Celeste improvements!

Lex Spoon lex at cc.gatech.edu
Wed Oct 3 16:53:50 UTC 2001


danielv at netvision.net.il wrote:
> [Lex wants a full in memory index to make filters run fast]
> Well, sometimes I do too :-)
> Well, if we make the cache size a parameter, you can set it to 1e6, and
> thus cache everything. The only down side is the two files will be
> slightly bigger than having one unified file as we do now. Probably
> still smaller than the current indices because of the efficient binary
> encoding of numbers.

Let's just give it a try before we back off to something that isn't as
good.  Having the whole index there is *nice*, because you can
efficiently search the whole database.  If you've gotten used to the one
folder regime, this can be hard to picture.  But for example, if you
misfile a message, you can dig it up by searching on the participant and
the subject.  I just tried, and I did a participant search on 18k
messages in about 1 second.  That would be infeasible if the majority of
the index entries had to be reparsed from the messages file.

I grant that it would take more disk space.  But it will still take less
than the message headers themselves, much less the entire messages, and
so it's not a huge blowup.  Also, disk is really cheap nowadays; I don't
even bother running "empty trash" and "compact", unless I'm about to ftp
my database somewhere for some reason.


Of course, it would also take more system memory, which is still
precious.  But for 20k messages, at 1kb per header (I have no idea
what's typical), that would be about 20MB, which is reasonable IMHO for
something as important as email.

In the long run, we could probably figure out what kind of filters are
the most widely used, and add a bunch of on-disk indeces for those
particular filters.  Then we'd have speed, low memory, and fast
startup/shutdown.  Though still at the cost of a lot of disk space.

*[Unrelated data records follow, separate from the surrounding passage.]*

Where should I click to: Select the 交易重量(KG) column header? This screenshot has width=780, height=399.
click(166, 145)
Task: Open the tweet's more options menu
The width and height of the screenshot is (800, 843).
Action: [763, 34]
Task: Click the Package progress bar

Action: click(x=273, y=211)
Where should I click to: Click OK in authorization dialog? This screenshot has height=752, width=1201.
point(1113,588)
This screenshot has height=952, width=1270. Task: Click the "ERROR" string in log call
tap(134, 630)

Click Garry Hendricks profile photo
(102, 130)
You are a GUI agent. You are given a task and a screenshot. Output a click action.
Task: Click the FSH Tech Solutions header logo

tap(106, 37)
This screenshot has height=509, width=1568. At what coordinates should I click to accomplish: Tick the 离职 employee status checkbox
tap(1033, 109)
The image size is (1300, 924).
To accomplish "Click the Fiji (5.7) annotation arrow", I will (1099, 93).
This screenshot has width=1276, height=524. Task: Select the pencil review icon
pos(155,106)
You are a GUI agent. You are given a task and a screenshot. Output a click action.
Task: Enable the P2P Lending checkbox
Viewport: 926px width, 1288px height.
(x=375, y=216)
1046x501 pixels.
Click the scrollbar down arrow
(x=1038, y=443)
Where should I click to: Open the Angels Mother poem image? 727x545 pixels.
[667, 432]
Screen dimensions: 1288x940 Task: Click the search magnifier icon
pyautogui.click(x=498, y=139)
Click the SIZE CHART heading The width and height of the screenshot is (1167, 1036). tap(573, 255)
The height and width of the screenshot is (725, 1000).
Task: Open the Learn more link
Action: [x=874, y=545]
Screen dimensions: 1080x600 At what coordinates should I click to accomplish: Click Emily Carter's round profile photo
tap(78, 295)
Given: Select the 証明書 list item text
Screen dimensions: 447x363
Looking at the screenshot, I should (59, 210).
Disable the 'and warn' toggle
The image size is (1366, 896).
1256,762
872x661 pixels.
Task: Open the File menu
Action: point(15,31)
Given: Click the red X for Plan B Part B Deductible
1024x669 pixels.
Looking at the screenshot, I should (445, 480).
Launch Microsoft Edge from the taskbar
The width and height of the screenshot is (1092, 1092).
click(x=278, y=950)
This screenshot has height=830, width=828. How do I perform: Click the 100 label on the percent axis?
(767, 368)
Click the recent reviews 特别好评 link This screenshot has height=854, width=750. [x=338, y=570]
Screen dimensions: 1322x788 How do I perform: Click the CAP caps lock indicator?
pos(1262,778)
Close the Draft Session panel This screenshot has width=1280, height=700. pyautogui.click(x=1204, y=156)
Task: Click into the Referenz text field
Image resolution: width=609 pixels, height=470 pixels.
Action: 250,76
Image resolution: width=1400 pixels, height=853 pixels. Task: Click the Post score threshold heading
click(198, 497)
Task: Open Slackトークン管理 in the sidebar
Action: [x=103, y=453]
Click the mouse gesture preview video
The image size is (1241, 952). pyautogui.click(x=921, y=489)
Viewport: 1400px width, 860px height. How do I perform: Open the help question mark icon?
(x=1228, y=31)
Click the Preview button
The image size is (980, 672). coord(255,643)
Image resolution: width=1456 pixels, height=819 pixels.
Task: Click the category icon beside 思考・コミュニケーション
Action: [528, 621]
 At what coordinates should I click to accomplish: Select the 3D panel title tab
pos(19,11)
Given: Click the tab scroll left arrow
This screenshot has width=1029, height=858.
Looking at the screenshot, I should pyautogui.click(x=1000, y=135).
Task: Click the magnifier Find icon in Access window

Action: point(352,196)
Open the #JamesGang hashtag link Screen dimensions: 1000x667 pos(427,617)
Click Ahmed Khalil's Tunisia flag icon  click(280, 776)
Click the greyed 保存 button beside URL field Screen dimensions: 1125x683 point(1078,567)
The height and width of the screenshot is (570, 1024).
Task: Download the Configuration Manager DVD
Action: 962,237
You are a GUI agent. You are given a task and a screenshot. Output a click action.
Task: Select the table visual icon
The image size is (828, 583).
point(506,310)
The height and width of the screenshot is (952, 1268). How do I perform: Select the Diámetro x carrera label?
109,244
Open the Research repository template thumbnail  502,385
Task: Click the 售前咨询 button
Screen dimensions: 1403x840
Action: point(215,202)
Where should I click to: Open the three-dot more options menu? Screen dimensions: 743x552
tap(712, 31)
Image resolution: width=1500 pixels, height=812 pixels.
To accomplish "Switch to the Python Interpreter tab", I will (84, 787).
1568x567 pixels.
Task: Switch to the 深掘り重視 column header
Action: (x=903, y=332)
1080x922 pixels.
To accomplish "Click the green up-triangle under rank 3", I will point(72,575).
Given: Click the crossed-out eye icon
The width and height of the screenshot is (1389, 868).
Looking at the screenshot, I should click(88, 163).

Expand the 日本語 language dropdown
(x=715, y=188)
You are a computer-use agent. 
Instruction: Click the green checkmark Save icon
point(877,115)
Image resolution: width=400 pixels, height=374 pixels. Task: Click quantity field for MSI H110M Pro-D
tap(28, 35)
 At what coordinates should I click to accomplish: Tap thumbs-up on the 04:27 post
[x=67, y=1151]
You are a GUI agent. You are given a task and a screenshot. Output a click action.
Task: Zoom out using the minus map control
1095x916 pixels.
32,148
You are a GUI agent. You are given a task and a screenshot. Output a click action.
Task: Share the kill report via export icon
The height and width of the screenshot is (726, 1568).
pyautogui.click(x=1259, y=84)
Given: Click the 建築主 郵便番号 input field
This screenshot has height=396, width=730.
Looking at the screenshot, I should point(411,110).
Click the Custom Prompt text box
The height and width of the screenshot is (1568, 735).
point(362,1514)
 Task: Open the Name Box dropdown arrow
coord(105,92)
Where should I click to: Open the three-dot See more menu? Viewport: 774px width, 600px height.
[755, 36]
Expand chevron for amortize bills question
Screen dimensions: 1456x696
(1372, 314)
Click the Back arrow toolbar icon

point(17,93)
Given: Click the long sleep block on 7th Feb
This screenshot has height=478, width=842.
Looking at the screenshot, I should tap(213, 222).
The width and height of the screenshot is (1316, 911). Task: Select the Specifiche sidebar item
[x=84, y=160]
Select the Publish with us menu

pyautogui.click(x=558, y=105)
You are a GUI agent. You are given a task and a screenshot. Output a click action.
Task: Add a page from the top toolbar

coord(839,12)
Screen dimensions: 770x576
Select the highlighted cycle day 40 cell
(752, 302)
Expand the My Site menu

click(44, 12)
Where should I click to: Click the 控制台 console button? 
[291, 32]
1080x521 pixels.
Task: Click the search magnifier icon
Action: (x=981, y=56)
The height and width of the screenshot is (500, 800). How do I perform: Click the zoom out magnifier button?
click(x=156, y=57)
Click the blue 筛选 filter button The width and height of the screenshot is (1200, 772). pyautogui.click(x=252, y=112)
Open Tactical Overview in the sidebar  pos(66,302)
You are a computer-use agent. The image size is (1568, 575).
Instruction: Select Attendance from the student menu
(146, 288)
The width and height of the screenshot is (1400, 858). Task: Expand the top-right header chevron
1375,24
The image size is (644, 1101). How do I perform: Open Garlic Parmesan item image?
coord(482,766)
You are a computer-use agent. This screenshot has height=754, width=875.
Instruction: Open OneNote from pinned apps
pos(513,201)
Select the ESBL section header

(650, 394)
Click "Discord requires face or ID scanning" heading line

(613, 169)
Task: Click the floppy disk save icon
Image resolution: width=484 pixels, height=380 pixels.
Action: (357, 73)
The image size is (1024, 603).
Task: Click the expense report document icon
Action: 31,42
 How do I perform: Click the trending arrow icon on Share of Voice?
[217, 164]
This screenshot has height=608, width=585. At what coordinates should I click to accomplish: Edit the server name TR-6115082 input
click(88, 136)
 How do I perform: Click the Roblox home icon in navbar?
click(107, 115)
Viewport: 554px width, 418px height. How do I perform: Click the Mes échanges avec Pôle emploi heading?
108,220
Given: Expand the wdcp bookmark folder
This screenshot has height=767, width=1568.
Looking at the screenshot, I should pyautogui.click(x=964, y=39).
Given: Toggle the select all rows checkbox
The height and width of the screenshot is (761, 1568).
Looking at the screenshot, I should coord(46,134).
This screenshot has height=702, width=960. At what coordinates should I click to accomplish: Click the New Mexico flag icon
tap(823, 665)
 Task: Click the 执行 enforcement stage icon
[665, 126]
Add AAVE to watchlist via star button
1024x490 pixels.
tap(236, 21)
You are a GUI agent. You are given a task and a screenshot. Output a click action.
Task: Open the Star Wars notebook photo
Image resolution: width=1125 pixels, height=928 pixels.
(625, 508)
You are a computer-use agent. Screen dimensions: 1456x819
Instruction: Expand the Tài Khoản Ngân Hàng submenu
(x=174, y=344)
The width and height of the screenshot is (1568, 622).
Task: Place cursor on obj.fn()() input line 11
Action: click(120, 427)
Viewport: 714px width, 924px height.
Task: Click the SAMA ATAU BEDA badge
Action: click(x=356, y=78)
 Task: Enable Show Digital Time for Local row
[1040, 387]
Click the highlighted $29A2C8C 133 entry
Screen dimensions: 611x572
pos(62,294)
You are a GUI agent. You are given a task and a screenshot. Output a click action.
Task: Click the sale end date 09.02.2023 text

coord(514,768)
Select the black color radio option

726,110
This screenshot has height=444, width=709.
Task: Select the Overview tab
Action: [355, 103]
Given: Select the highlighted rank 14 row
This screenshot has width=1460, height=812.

> About the cache entry format - I like it being self descriptive as you
> propose. I'm pretty sure that making the file binary will get us most of
> the speed improvement. Celeste already knows how to spit out/read in a
> binary number - for the categories file. I'm not sure we need more code
> to do that (or maybe I just didn't understand the part about reading
> multiple numbers).

Hmm, we should try that first, then.  Maybe it's fast enough.


> The important thing to make strings fast is not to use CrLfStream...
> it's detection mechanism backfires horribly when you're switch between
> binary and text modes. Just keep everything binary, and we're fine. 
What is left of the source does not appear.